Фрейд уже указал на то, что личность вождя может быть заменена руководящей идеей.
У всех в толпе, с одной стороны, царит общее чувство страха, а с другой стороны, привязанность к общему идеалу преодоления страха, к которому они стремятся, к общей ненависти, к общей жажде мести, к общему избавлению от страданий и к одному и тому же новому и прекрасному порядку. При этом любой человек в толпе воспринимает остальных как товарищей, но никоим образом не идентичных себе. Уже уверенность в том, что товарищи (так мы коротко назовем людей в толпе) тебя понимают, одобряют и поддерживают в стремлениях, а посторонние ведут себя более или менее враждебно, создает любовь. Если мы примем во внимание то, к какому ослаблению самостоятельного мышления, чувствования и желания приводит то, что личность становится частью толпы, и подумаем, что создание такого личностного вакуума и наполнение его чуждым содержанием, которое беспристрастные наблюдатели рассматривают как нездоровое, тогда мы поймем, что товарища, который помогает в преодолении этой ненависти и поддерживает тебя, можно интроецировать без отказа от собственного «Я», и человек может представлять себя единым с товарищем с радостью и любовью. Вместо потерянных личностных ценностей, которые в лучшем случае были оставлены в страхе и страдании, человек толпы получает от вождя и товарищей освобождение от страха, уверенность, чувство силы, любовь, веру в победу общих идеалов. Неудивительно, что его переполняет и приводит в восторг бьющий через край энтузиазм.

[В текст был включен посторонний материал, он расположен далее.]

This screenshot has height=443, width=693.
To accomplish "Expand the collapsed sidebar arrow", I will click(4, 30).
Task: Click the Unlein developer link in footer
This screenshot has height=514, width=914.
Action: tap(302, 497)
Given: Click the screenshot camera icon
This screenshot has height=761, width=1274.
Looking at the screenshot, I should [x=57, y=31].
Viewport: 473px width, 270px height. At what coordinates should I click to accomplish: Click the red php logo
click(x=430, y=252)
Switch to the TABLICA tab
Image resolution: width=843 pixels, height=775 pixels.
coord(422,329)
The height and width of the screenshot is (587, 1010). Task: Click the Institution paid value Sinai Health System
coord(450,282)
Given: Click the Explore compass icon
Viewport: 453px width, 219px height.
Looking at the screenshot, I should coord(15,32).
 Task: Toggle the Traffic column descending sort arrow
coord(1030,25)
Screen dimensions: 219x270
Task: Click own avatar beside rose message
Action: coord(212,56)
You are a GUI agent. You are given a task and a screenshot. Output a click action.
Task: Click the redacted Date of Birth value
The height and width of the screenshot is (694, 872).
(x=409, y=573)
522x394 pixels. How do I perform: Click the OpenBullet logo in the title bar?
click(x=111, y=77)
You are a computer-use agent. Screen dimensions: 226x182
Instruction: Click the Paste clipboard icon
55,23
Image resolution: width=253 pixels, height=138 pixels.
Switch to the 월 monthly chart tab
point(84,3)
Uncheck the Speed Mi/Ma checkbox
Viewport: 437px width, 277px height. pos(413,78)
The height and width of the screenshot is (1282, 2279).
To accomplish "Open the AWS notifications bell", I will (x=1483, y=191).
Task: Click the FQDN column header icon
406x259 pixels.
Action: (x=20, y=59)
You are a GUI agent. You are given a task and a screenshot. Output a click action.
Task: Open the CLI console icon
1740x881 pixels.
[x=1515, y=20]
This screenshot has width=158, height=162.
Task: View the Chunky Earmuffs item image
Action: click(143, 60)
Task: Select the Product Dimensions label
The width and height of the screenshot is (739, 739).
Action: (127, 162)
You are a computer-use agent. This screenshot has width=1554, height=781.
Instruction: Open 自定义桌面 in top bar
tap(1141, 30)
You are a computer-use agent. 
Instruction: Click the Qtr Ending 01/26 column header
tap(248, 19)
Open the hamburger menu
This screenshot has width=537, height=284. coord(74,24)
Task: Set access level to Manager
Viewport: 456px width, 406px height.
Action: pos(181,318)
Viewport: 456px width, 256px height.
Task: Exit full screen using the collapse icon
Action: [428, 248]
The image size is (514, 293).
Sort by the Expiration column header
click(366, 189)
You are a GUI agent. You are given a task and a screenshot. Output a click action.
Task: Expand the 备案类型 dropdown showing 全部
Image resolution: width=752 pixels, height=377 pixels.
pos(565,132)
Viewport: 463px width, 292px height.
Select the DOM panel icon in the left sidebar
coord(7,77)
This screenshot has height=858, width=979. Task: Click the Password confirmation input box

Отсюда возникает следующее определение: толпа представляет собой множество людей, обращенных к одному предводителю (или идее) ради освобождения от общего страха, страдания или бессилия. Они оставляют свои собственные мысли, чувства и желания, покоряются и предают себя в волю предводителя настолько, насколько тот этого желает. Они чувствуют любовь, связывающую их с теми, кто в одной группе, в то время как внешних они отвергают, даже ненавидят. За принесенные в жертву личностные ценности и потерю самостоятельного управления своей жизнью они приобретают замену, рожденную из наполненной любовью и идеализированной интроекции вождя, а также благих надежд, возложенных на толпу. Среди этих надежд умиротворение страха играет главную роль.
Такое определение понятия, несмотря на свою пространность, ничего не говорит ни о сходстве человека толпы с невротиком, ни о регрессии к инфантильному содержанию и функциям (вождь как идеализированная замена отца), ни о господстве иррационального (символы и лозунги), ни о достоверности защищающих от страха представлений и действий при неврозе, с одной стороны, и в толпе – с другой; ни о навязчивом характере этих механизмов, отражающих страх; ни о магической силе, которая им постоянно приписывается; ни о других характерных свойствах толп и неврозов навязчивых состояний.